**DIRECTIONS FOR THIS TASK:**
Print everything in the records exactly. Leave the pictures out.

◆ ◆ ◆ ◆ ◆

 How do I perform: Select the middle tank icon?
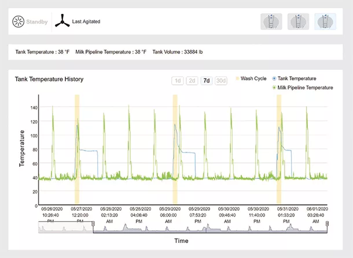coord(298,21)
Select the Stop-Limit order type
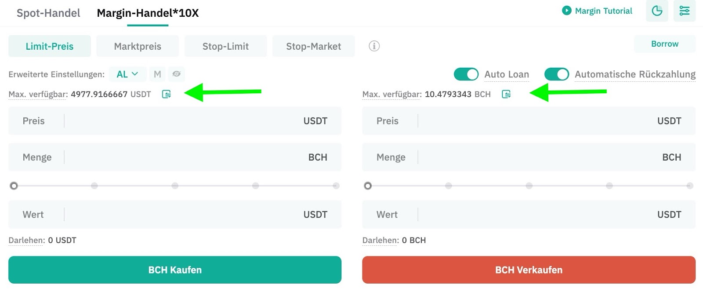This screenshot has width=703, height=292. pos(225,46)
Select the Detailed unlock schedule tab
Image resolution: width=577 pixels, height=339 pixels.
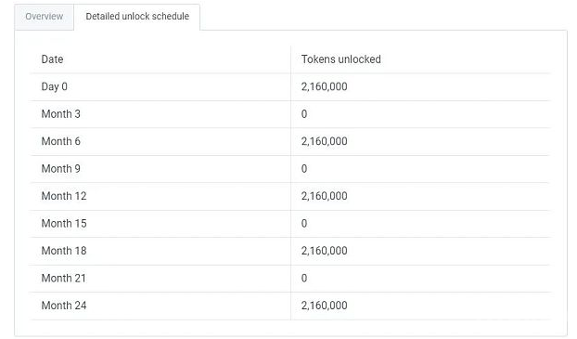click(x=137, y=17)
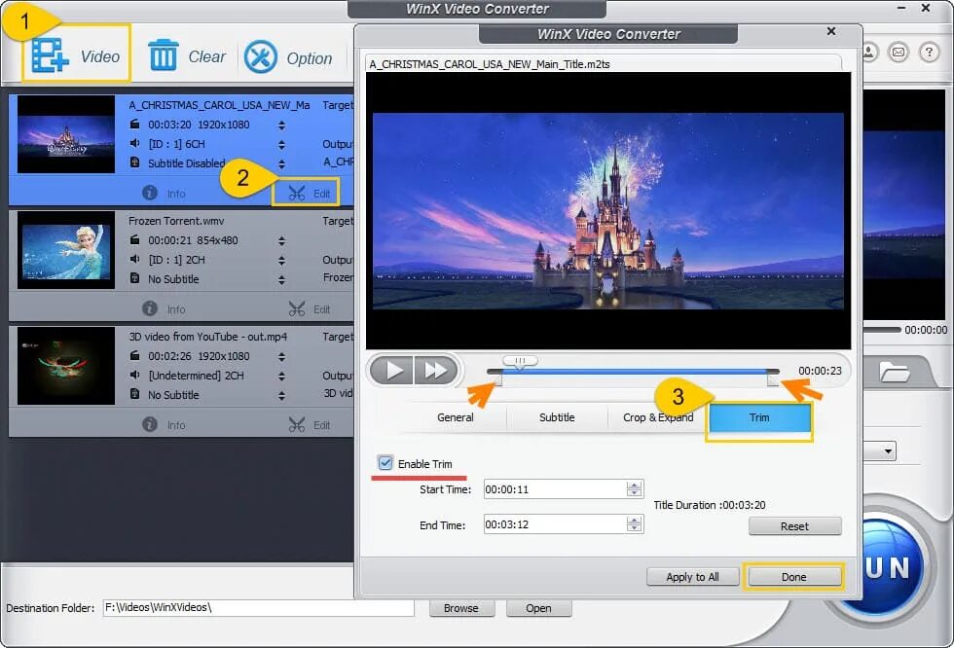Open the Option wrench icon
Screen dimensions: 954x648
pyautogui.click(x=259, y=56)
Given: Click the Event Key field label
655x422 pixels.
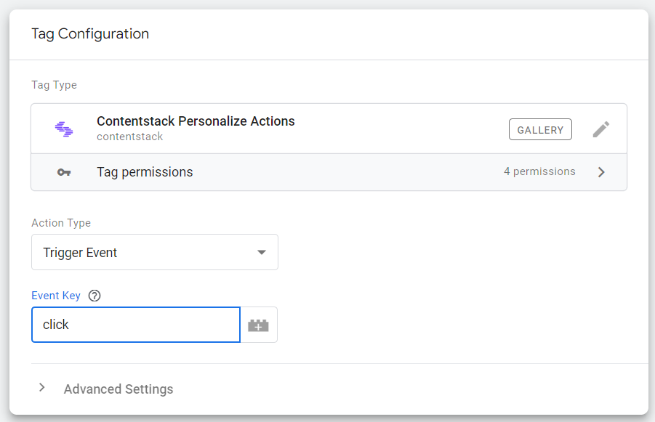Looking at the screenshot, I should point(56,296).
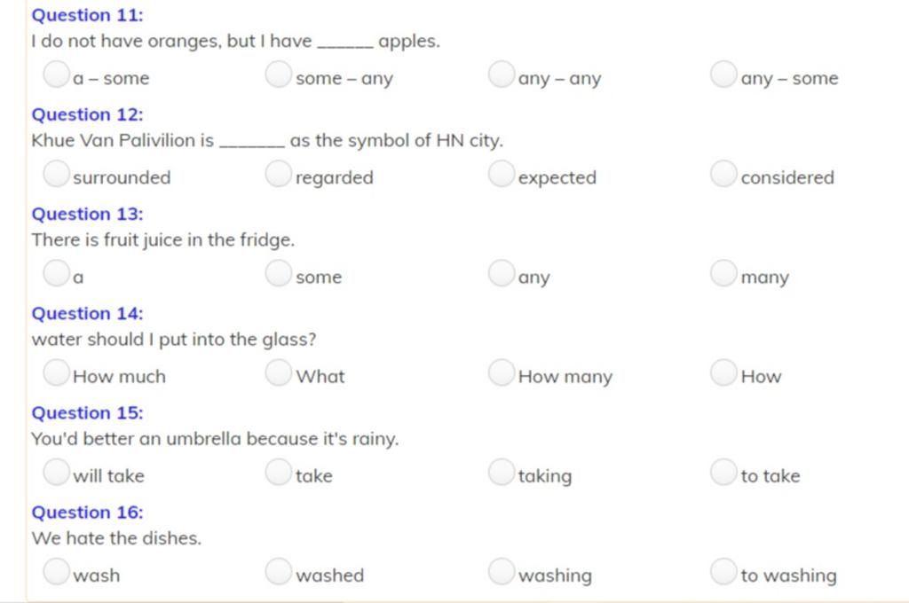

◆ ◆ ◆ ◆ ◆

**TASK OUTPUT:**
 How do I perform: Select the middle tank icon?
coord(298,21)
Select the Stop-Limit order type
This screenshot has width=703, height=292. pos(225,46)
Select the Detailed unlock schedule tab
Image resolution: width=577 pixels, height=339 pixels.
click(x=137, y=17)
Open the Option wrench icon
Screen dimensions: 954x648
pyautogui.click(x=259, y=56)
Given: Click the Event Key field label
655x422 pixels.
Looking at the screenshot, I should point(56,296).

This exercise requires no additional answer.